Friday, September 24, 2010

The Highest Call

There is something to be said for those who intentionally invest in the journey of others. It is a high calling to be a mentor, to dedicate one’s attention to shaping and pouring into the life of another. But how about those less formal relationships, the daily, routine, seemingly by chance, informal encounters? Are they not really the most challenging of all?

I maintain there is no such thing as a neutral influence. I can add, I can subtract, but I certainly cannot be neutral. That’s apathy, and is there anything more destructive than simply not caring?

My interactions, as routine or innocuous as they may seem, influence others. I don’t have the luxury of determining who I won’t influence. Neither do I have the right to choose who God will place in my path today.

My true spiritual maturity may be measured not when I am “prepared” to influence, but perhaps when I am least prepared; not when life is certain and controlled, but when people observe my spontaneous reactions to the unpredictability of life.

Influences on me have been formal and informal, intentional and spontaneously inspirational. But the people who influence me the most strive to live what they believe every moment. I see Christ in them. I see authenticity, sympathy, empathy, and wisdom. They have a deep love for the whosoever; no one is excluded. With a passion for the eternity of others and sensitivity in the moment, they teach and grasp spiritual opportunities undeterred by the artificial tyranny of a predetermined schedule. They influence up close, they influence from a distance. Their singular desire is to be like Christ.

What pains me is the lack of names I can place to this description. What pains me is the obvious need and absence of these people in the lives of others, particularly young men and women. What pains me is how quickly and easily I can be distracted from Christ’s call to make disciples, to influence, teach, mentor… for Christ.

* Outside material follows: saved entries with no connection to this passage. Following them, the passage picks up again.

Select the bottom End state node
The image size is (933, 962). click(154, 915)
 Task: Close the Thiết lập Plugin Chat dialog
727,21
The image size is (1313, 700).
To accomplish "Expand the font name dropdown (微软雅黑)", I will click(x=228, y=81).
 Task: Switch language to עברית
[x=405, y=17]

To live for Christ, to live like Christ, to influence others toward Christ—isn’t this the greatest calling of all?

“Watch what God does, and then you do it, like children who learn proper behaviour from their parents. Mostly what God does is love you. Keep company with him and learn a life of love. Observe how Christ loved us. His love was not cautious but extravagant. He didn't love in order to get something from us but to give everything of himself to us. Love like that.”

(Ephesians 5:1, 2 MSG)

Monday, September 13, 2010

Family Grace - More Than a Prayer



Is it possible one’s capacity for grace is never more tested than with family?

Why is it we take more liberty in being critical, offering more (unsolicited) advice and questioning the decision-making ability of family than anyone else? I have some notions on why, but I’m not sure I have an answer or that just one is sufficient. What I do know is that I have seen more families fractured by careless words and rash actions than I care to think about, and this includes Christian families.

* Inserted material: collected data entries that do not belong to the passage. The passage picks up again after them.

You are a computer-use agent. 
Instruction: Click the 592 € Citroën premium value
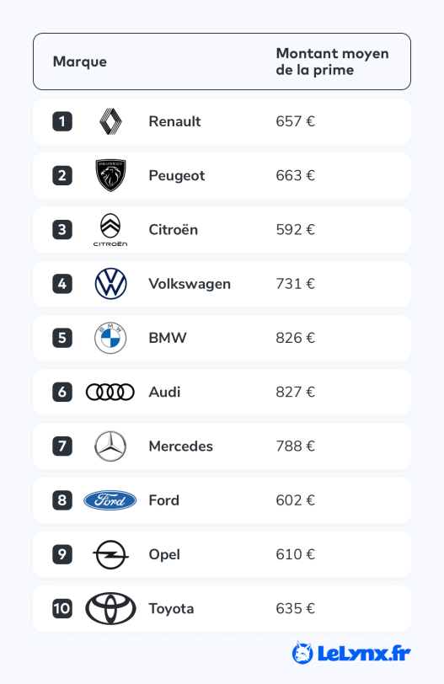[x=295, y=229]
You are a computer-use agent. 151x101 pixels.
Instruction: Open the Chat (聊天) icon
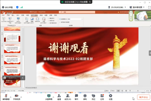[x=77, y=96]
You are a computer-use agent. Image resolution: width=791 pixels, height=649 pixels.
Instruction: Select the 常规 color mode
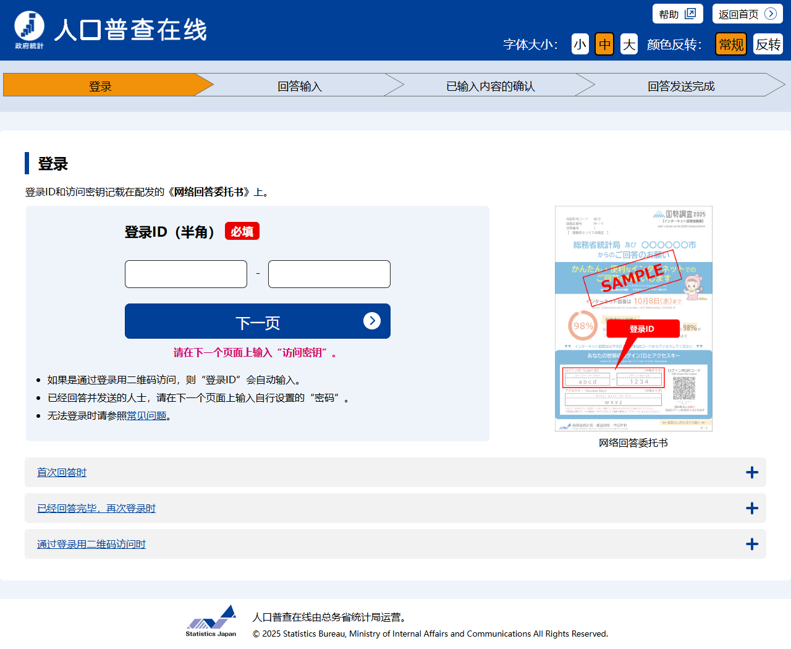coord(731,44)
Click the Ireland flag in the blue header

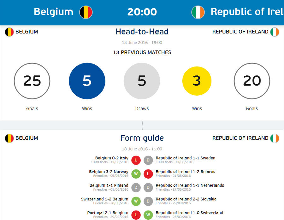coord(198,12)
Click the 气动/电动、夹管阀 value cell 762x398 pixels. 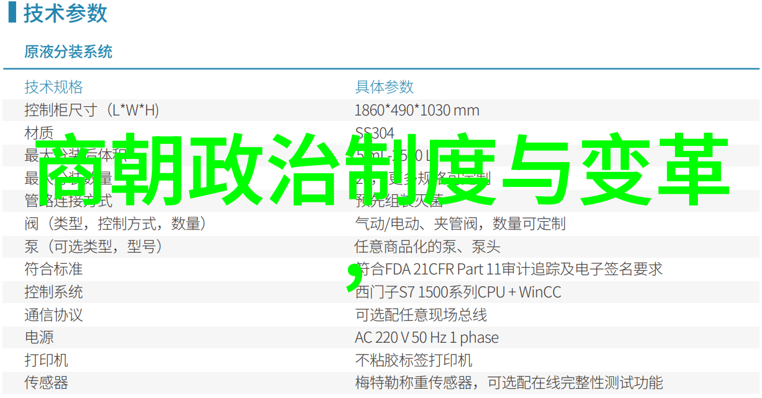click(x=460, y=224)
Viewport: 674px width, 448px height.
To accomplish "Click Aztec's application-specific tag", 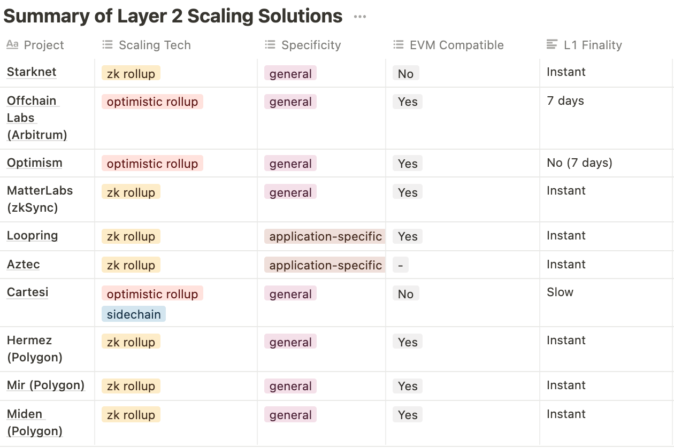I will pyautogui.click(x=325, y=265).
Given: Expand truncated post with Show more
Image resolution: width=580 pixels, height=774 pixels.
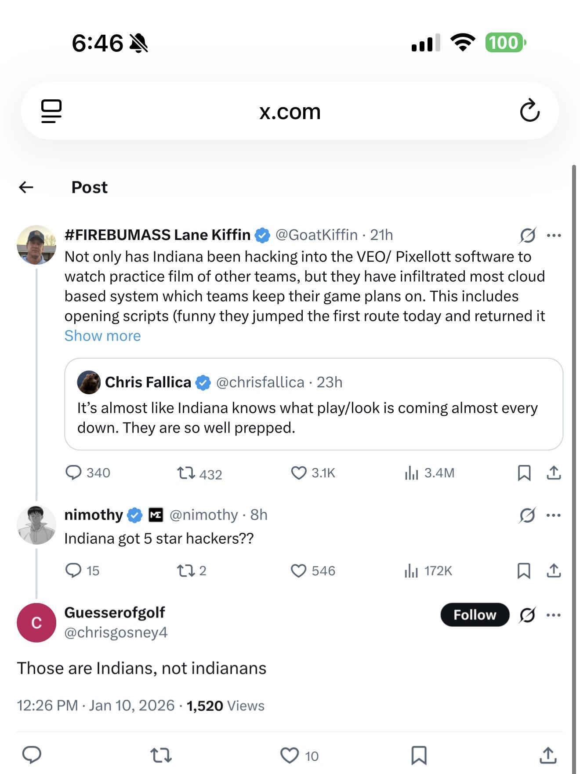Looking at the screenshot, I should pyautogui.click(x=102, y=336).
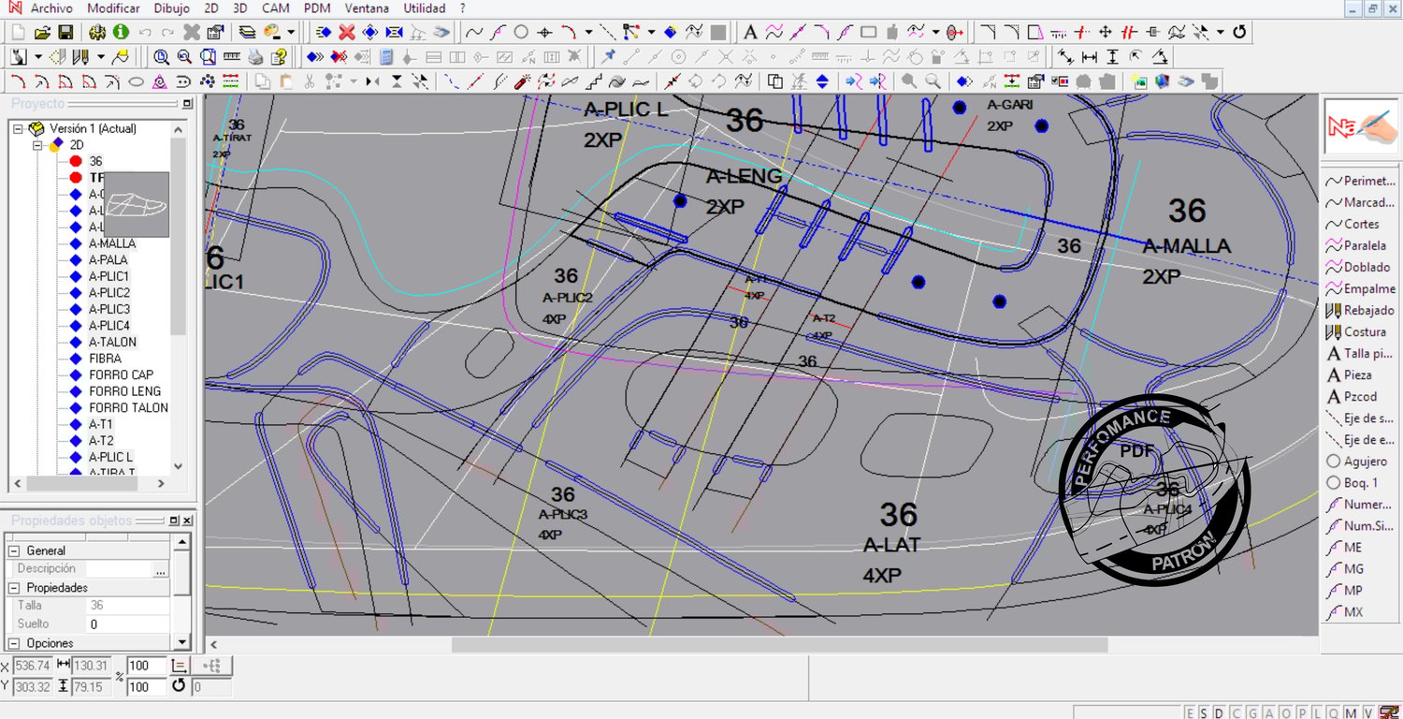
Task: Click the red X delete icon
Action: tap(347, 32)
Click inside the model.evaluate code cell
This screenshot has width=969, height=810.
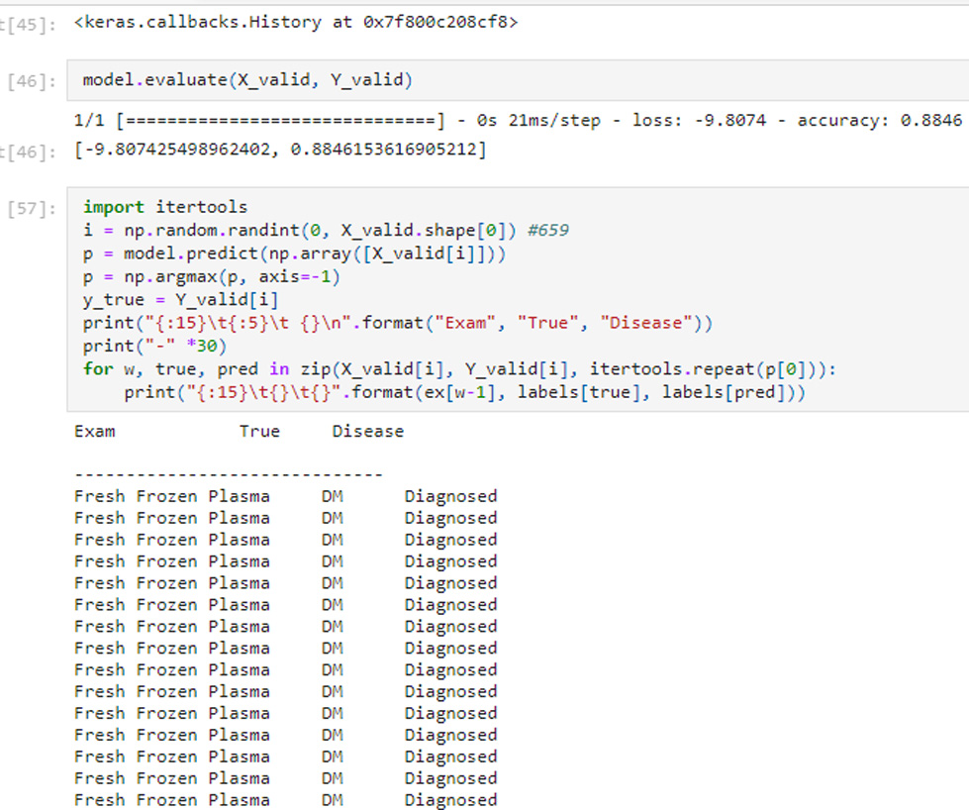point(245,80)
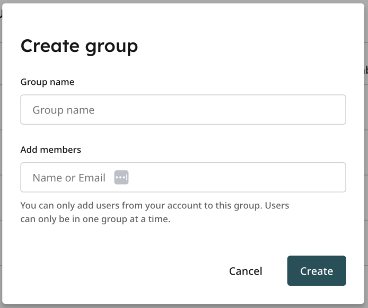Image resolution: width=368 pixels, height=308 pixels.
Task: Click the blank dialog area left of Cancel
Action: 117,271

Families today are perhaps more at risk, more dysfunctional, and more undervalued than at any time in history. The wanting condition of our society only stands to underline the importance of strong and healthy family relationships.

On occasion, even with the best intentions, I think we can misunderstand our role as a member of a family. My role is not to change or correct, my role is to love and present Christ in my living. It is God by His Holy Spirit that does the convicting and convincing. I cannot be an influence for Christ if I find myself on the outside looking in on the life of my brother, sister, father, mother, son, or daughter, as a result of fostering a less than grace-filled relationship.

The ones I love—those God has entrusted to me in the relationship of family—need to be recipients of grace. The same kind of grace extended to me by God characterized by his unfailing love.

“Grace is not something simply to be claimed; it is meant to be demonstrated. It is to be shared, used as a basis for friendships, and drawn upon for sustained relationships.”1

Those we love the most often require the most of us, including our grace.